08 January 2018 - 13:37
By Katharine Child
The queues at UJ Kingsway campus in blazing sun are really long. Some people have provisional places. Others are walk in students. UJ asked for no walk ins last week.
Image: Katharine Child ‏ @katjanechild via Twitter The queues at UJ Kingsway campus in blazing sun are really long. Some people have provisional places. Others are walk in students. UJ asked for no walk ins last week.

Hundreds of people are queuing in the blazing sun outside the University of Johannesburg to enquire if they have been accepted to study or if they can change their courses.

The long lines persist even while the university is handing out flyers stating it is not accepting walk-in students and that other queries can be addressed online.

The university has set up a link on its website‚ that can be accessed by mobile phone‚ for late applications.

Many of those in the queue are on the waiting list for spaces to study.

Johannesburg. Hundreds of people are queuing in the blazing sun outside the University of Johannesburg to enquire if they have been accepted to study or if they can change their courses.
Image: ALON SKUY Johannesburg. Hundreds of people are queuing in the blazing sun outside the University of Johannesburg to enquire if they have been accepted to study or if they can change their courses.

Student Amishka Hiralal was queuing to ask if she could switch courses from a B. Com to nuclear medicine.

Karabo Sebela is on the waiting list to study law. She was at the University of Johannesburg to see if she has been accepted yet. Sebela applied to study law in 2017‚ "but there was no space so I applied again to study this year". The flyers UJ staff are handing out explain that students must wait to receive an email or sms confirming if a place has become available or not.

Hundreds of people are queuing in the blazing sun outside the University of Johannesburg to enquire if they have been accepted to study or if they can change their courses.
Image: ALON SKUY Hundreds of people are queuing in the blazing sun outside the University of Johannesburg to enquire if they have been accepted to study or if they can change their courses.

Marcia Godlo wants to study teaching but hasn't applied to do so. She raised enough money to travel from the Western Cape to apply in person at UJ. She says she couldn't afford to apply to university before September 30 when applications closed. "I don't want to live in the Western Cape. It is easier for a black woman here (in Gauteng).

"I don't have money to go back. I am crashing at a friend's place."

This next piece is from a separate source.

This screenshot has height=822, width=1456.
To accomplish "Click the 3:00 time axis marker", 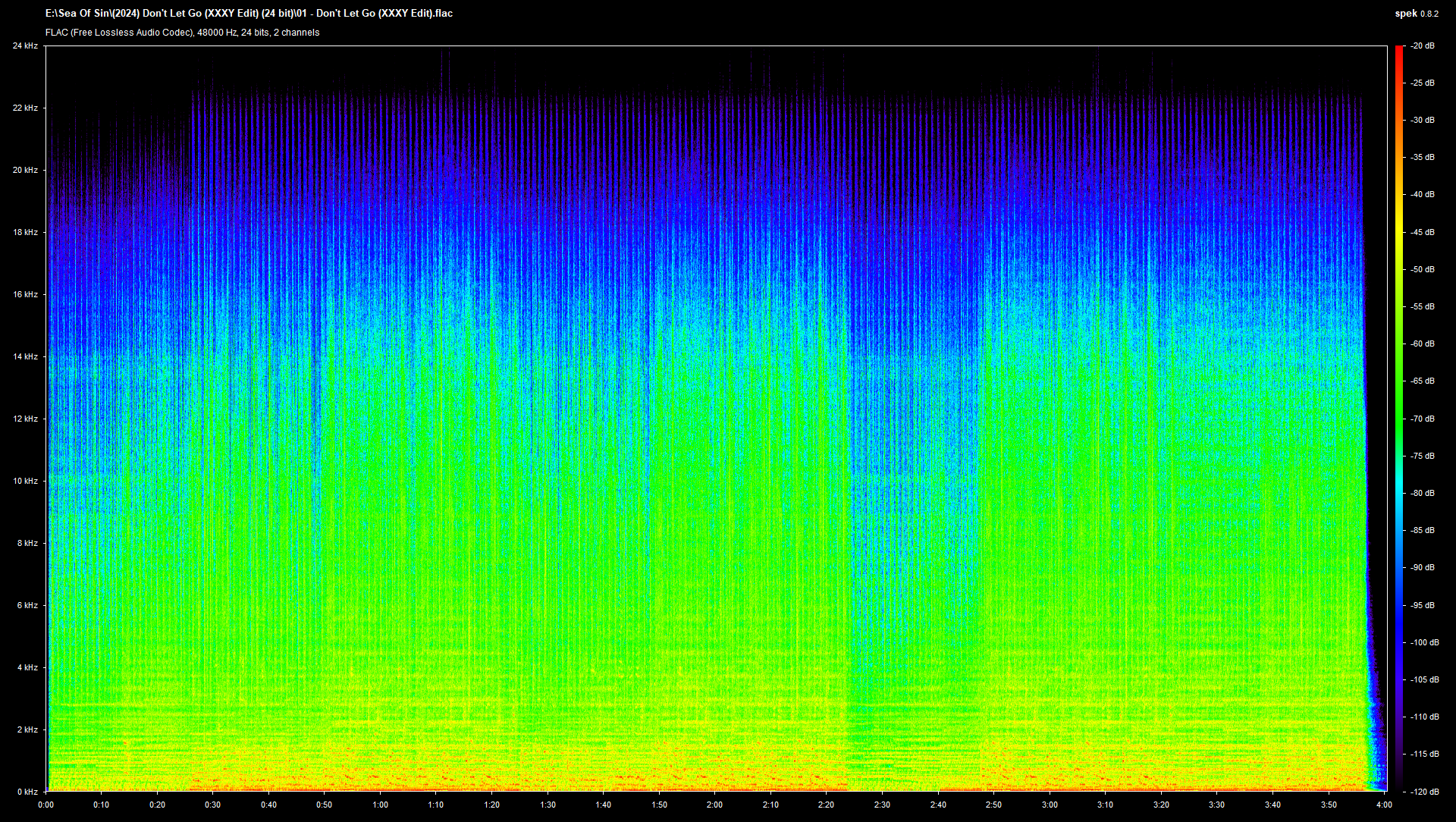I will [x=1050, y=805].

As a former community worker‚ she is hoping she gets a place to study either teaching or social work. "I prayed about it and God said I should do teaching."

She said she was trusting God that she would be accepted but knew nothing of the online process.

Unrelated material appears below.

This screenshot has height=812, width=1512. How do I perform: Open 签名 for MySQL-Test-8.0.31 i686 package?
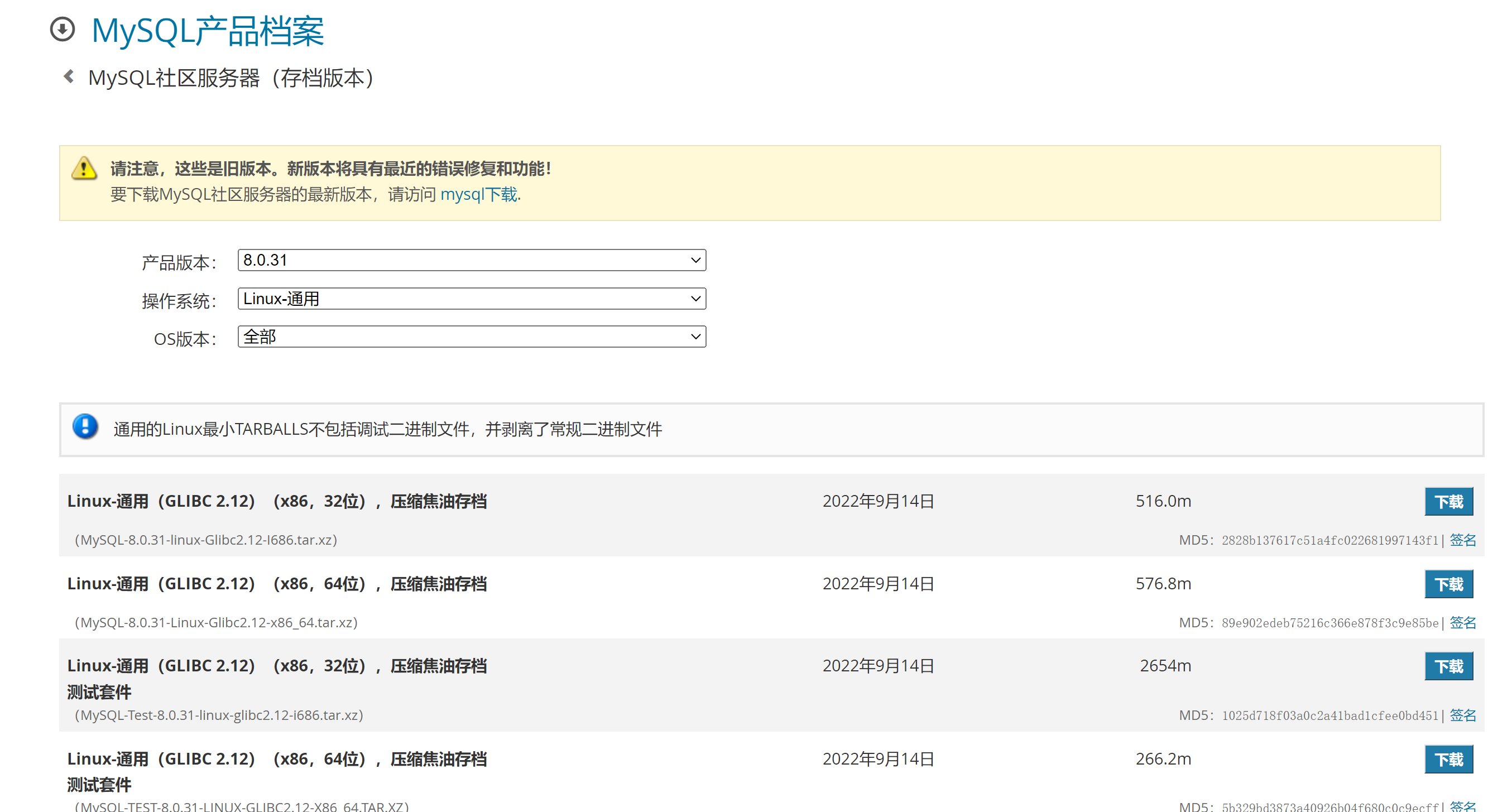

EFF students are not visible at UJ despite the party promising it would force universities to accept more students.

Potential students are queuing calmly and being let into the campus slowly to prevent a stampede. The queues have moved slowly because the computer system crashed on Monday morning.

Universities South Africa has pleaded with potential students to apply on cach.dhet.gov.za for a possible space‚ noting applications closed last year.

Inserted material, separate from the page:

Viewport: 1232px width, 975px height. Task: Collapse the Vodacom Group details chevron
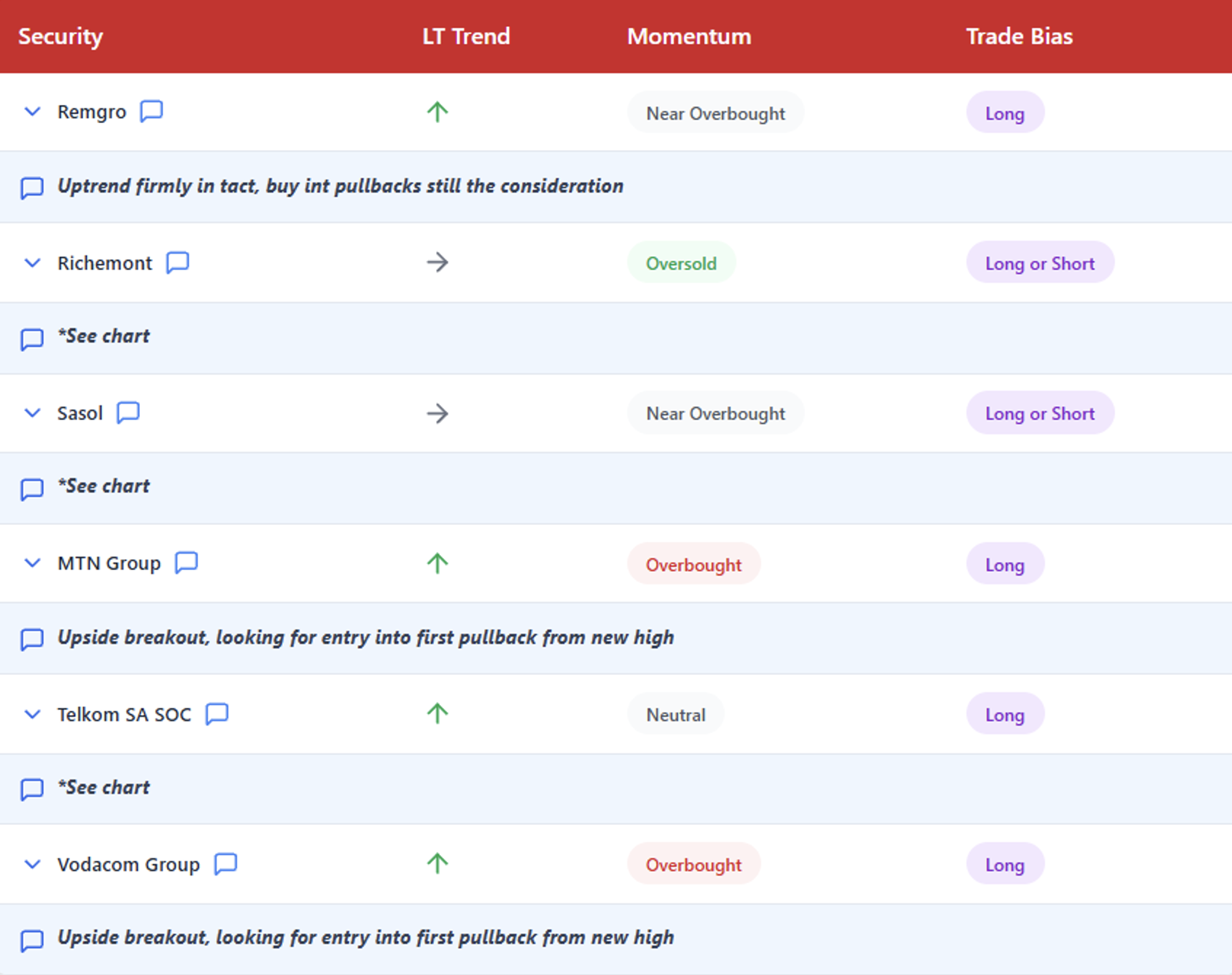(x=32, y=864)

It warned of violence if people queued, following a stampede at UJ campus in 2012 that led to one fatality. However‚ the EFF has continued to call for students to apply at campuses in person‚ following President Jacob Zuma's promise of free education for the working class.

The Minister of Higher Education‚ Hlengiwe Mkhize‚ is meeting with university vice-chancellors on Monday to discuss free education and concerns about walk-in students.